“Mommy,” Child declares from the backseat, “I don’t like that dolphin game.”
For a moment my brain blanks. We had just been talking about something completely different; this topic shift is rather out of the blue. “The dolphin game?”
“The ipad dolphin game,” she says. “The one where you swim and get coins.”
“Oh!” I say. “I wasn’t sure what you meant. Why don’t you like the dolphin game?”
“Because it wants to make people sad,” she says, very firmly.
I glance in the rear-view mirror at her. She’s looking out the window. “It does? How does it do that?”
“I don’t know,” she says. And then a moment later, “It makes people want to have more money than everyone else. And then you don’t have money to get things. And when you do, you can’t get other things.”

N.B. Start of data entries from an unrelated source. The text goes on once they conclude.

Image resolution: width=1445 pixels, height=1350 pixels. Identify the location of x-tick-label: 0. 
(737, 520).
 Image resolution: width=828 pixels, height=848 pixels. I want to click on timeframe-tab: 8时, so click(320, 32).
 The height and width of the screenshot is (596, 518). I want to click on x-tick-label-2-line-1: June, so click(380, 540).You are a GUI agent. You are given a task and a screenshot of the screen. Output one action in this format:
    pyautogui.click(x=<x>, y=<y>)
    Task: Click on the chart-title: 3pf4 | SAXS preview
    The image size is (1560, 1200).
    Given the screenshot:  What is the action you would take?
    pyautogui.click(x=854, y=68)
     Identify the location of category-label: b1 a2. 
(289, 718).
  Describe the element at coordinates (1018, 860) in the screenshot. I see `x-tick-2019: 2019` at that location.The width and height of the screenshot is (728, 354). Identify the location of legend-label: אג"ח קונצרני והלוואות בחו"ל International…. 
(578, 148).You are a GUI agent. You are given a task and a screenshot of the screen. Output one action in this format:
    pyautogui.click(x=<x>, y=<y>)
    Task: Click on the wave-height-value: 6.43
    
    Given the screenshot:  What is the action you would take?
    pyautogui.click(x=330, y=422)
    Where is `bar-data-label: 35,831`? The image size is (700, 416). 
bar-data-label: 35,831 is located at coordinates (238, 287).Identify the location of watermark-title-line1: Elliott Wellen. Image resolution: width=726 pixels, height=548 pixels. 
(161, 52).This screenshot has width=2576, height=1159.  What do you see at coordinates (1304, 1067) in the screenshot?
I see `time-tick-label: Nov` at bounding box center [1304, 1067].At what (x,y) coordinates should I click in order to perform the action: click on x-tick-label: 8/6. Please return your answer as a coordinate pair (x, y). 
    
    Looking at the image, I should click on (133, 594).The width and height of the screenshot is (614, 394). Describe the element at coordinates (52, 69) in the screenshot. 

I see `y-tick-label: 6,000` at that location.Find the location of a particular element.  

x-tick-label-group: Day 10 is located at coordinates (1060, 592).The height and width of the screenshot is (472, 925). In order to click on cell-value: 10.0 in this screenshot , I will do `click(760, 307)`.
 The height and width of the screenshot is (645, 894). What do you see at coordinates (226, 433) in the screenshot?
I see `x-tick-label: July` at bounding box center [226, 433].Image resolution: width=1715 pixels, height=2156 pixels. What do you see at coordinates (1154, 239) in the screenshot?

Startled, I say, “Well… yes. You’re absolutely right. Games like that just want you to get lots of money and then spend it.”
“I don’t like it,” she says. “It wants to make people sad.”
“It does,” I say. “So you shouldn’t play it anymore, if you don’t like it. You should do other things you like better.”
Helping her out of the car, I reflect that we’ve been doing our best to educate her about sales tactics, particularly since so many of them are aimed at children because of their low impulse control. When the two of us are out together, I explain to her why stores give out samples, or why people like to give things to children, or why stores sell things for money. But I absolutely did not expect her to extrapolate that to her freemium dolphin game at five years old. And I especially didn’t expect her to make the connection between having money and being happy or sad.
What a world she’s entering. But I have some hope that she’ll go into it clear-eyed.